I know this is a broad question - I'm looking for an overview only, not an exhaustive, detailed list.
In particular, but not exclusively, I'm interested in:
- Which features are only implemented in one of both chains?
- Do the data structures differ (blocks, transactions, inputs, outputs)?
- Is there a difference in which script instructions are supported?
- What about addresses and address types?
- Do both chains commonly implement the same BIPs or are BIPs usually exclusive to one chain? Is there a list of which BIPs are implemented in which chain?
- Overall, what's the best approach to track past and future changes in both chains? Can you recommend any resources on that issue?
Finding differences by looking at the code does not seem practical to me given the time it'd take me to pinpoint and understand all changes. I used git log --oneline master --reverse on both chains and diffed the results to get some insight, but it's still hard to detect changes that are relevant to me.

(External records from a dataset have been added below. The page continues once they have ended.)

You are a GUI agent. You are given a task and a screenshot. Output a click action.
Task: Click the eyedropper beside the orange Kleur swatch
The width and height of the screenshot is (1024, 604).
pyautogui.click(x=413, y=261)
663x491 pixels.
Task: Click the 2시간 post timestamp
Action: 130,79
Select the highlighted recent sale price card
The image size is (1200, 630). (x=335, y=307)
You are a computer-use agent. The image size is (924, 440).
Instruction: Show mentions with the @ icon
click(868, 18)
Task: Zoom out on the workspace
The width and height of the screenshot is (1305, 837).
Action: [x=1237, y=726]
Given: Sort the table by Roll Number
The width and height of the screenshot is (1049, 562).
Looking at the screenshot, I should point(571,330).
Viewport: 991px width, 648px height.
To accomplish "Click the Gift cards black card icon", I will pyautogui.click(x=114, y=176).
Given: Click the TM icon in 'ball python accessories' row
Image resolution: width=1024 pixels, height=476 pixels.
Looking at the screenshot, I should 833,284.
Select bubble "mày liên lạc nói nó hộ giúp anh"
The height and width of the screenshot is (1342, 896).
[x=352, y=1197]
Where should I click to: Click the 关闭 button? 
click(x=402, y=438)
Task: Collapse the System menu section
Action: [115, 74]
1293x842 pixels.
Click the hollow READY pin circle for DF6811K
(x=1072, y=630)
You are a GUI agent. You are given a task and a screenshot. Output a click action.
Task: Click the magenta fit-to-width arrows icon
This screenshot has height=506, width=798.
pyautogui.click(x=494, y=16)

Maybe you want to group some of the items as sub-bulletpoints under segwit (malleability fix, quadratic hashing fix, and sig covers value are all mandatory fixes for segwit transactions; and there is also an address format for them called bech32, which cashaddr is based on). If you feel like listing who invented what, Blockstream should also be credited for the quadratic hashing fix, signature covers value, Schnorr signature specification, and the BCH-code based addresses. I don't think mottos or hearsay about decentralization count as technical differences. – Pieter Wuille – 2019-04-26T17:17:19.330
@PieterWuille Thanks pwuille, I had forgotten about a few of the SegWit's advantages, it seems much more neutral now. I've also made it community wiki. – MCCCS – 2019-04-26T17:28:58.770
Also what does the "not provably" mean? Third party malleability is clearly not possible for segwit inputs. – Pieter Wuille – 2019-04-26T17:31:51.680
1I've made a few changes, and changes the explicit authorship attribution to just mentioning what features are based on (as authorship is hard to attribute exactly). – Pieter Wuille – 2019-04-26T17:44:28.217
I might have misread "Provably no inherent signature malleability, while ECDSA has a known malleability, and lacks a proof that no other forms exist. Note that Witness Segregation already makes signature malleability not result in transaction malleability." (here)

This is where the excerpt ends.